The deeper divides underneath
To move forward, it helps to be honest about what’s really driving the tension. The divide between nature and tech isn’t just technical. It is cultural, institutional and deeply rooted in how different communities approach time, risk and proof.
- Different relationships to time: Nature-based solutions deliver impact now. They’re available today and they’re critical in the coming decades — a period that will largely determine whether the worst climate outcomes can still be avoided. Technology-led removals, by contrast, offer a critical solution for climate stability over the long term. Their appeal lies in what they might deliver at scale later, once costs fall and deployment expands. These timelines are often framed as competing, when in reality they are complementary.
- Different risk cultures: Technology communities tend to approach climate risk by trying to eliminate it — through control, precision and engineered certainty. Nature-based approaches manage risk through governance, buffers, incentives, monitoring and stewardship over time. Neither approach is inherently superior. But corporate risk teams are rarely given a framework to compare them on their own terms, which makes nature-based approaches easier to dismiss.
- Different expectations of proof: Engineered carbon removal solutions are often assessed against deterministic, lab-like standards designed to prove that carbon removal has occurred and will continue to hold over time. Nature operates in complex, living systems. Its outcomes are probabilistic, adaptive and shaped by social as well as ecological factors. CSOs are frequently left translating between these different standards – internally, to boards and finance teams, and externally, to investors and stakeholders.
- Different cultures and ecosystems: Finally, these approaches come from very different worlds. Technology is shaped by fast-moving, venture-driven cultures associated with places like Silicon Valley. Nature-based work is shaped by long-term stewardship in places like tropical forests, rangelands and coastal ecosystems. The incentives, values and lived realities of these communities can sometimes feel worlds apart — and when those differences are ignored, mistrust fills the gap. It’s no surprise it can feel like we’re speaking different languages, because we are. Diversity is a strength, but only if it’s matched with listening, understanding and a deliberate effort to build a shared vocabulary.
Closing the nature-tech gap
If we take a step back, the path forward isn’t especially radical. We need to scale nature now and invest in tech now for it to work later on.
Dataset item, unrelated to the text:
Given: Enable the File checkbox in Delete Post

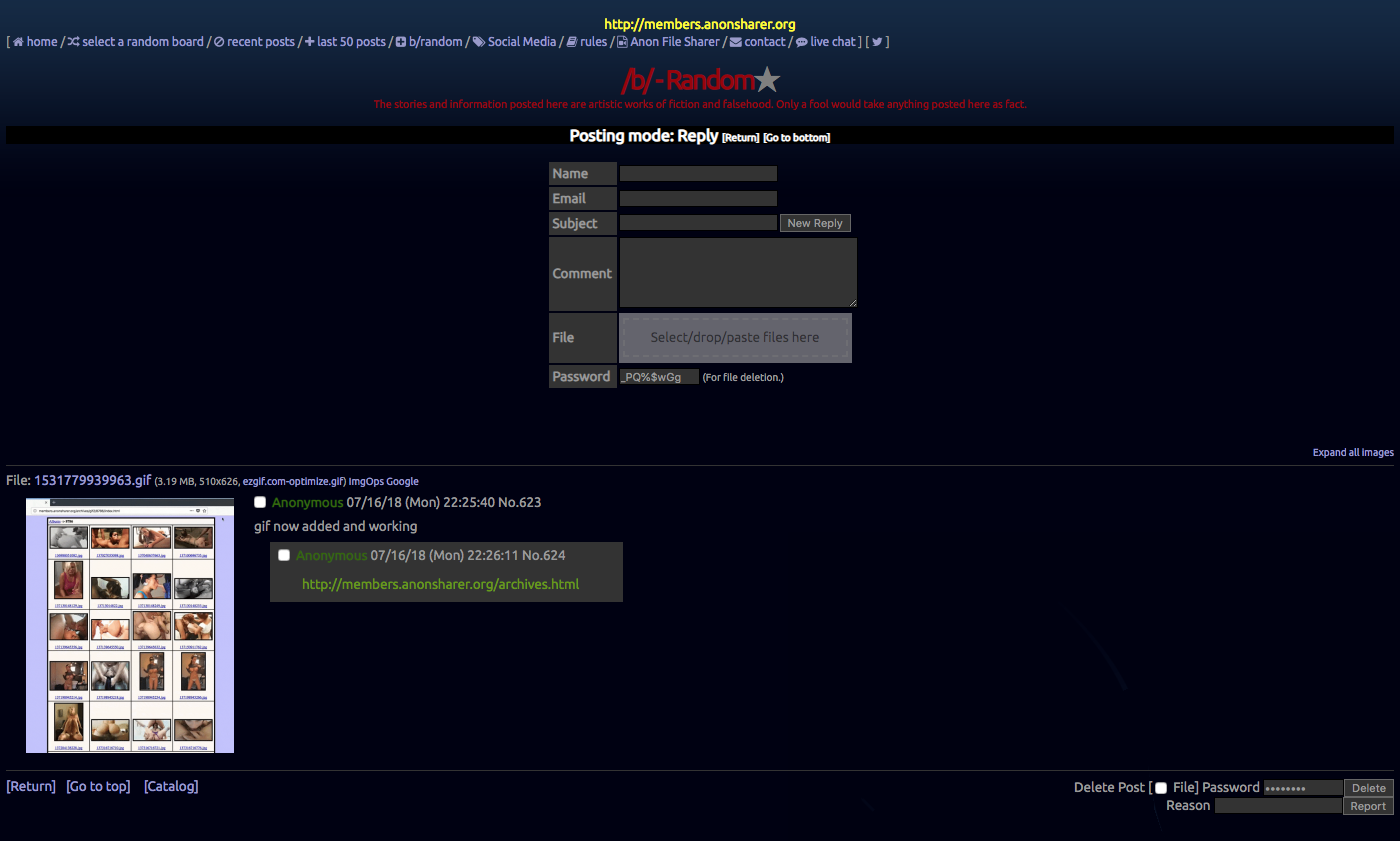Looking at the screenshot, I should tap(1161, 788).
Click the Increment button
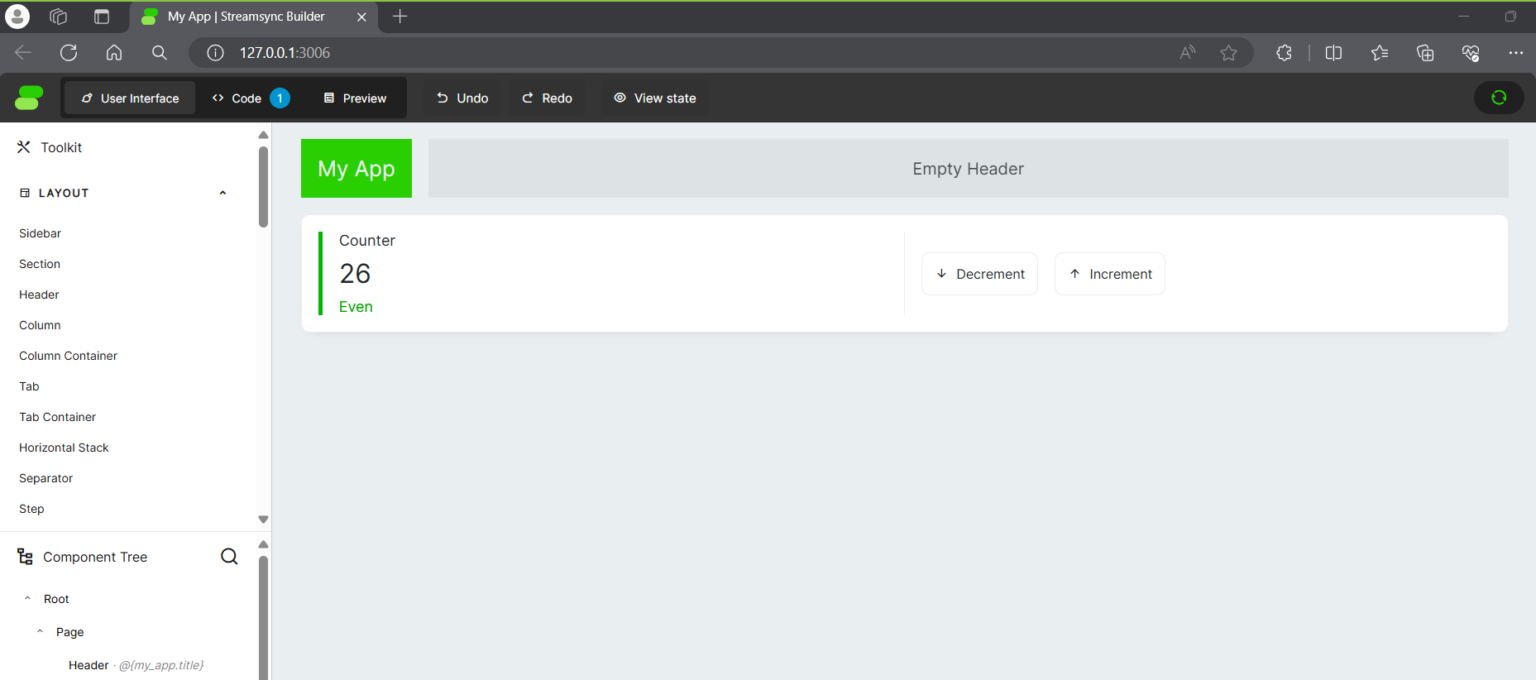Screen dimensions: 1536x680 pyautogui.click(x=1110, y=274)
We need to collectively adopt a portfolio approach. For businesses, that means deliberately building climate strategies that draw across nature and technology, reductions and removals and multiple solution types within each category — as Salesforce has done, for example, by combining long-term commitments to nature-based solutions with deep investment in engineered carbon removal.
Different tools do different jobs. Timing, durability, scale and co-benefits all matter. Climate action requires sequencing and balance, not ranking solutions against each other or waiting for a single perfect option. The question facing corporate leaders is no longer whether nature or technology has a role to play. It’s how quickly they can be brought together into a portfolio that’s credible, defensible and fit for purpose.
We built the bridge a half a decade ago for a reason. It’s time to start using it.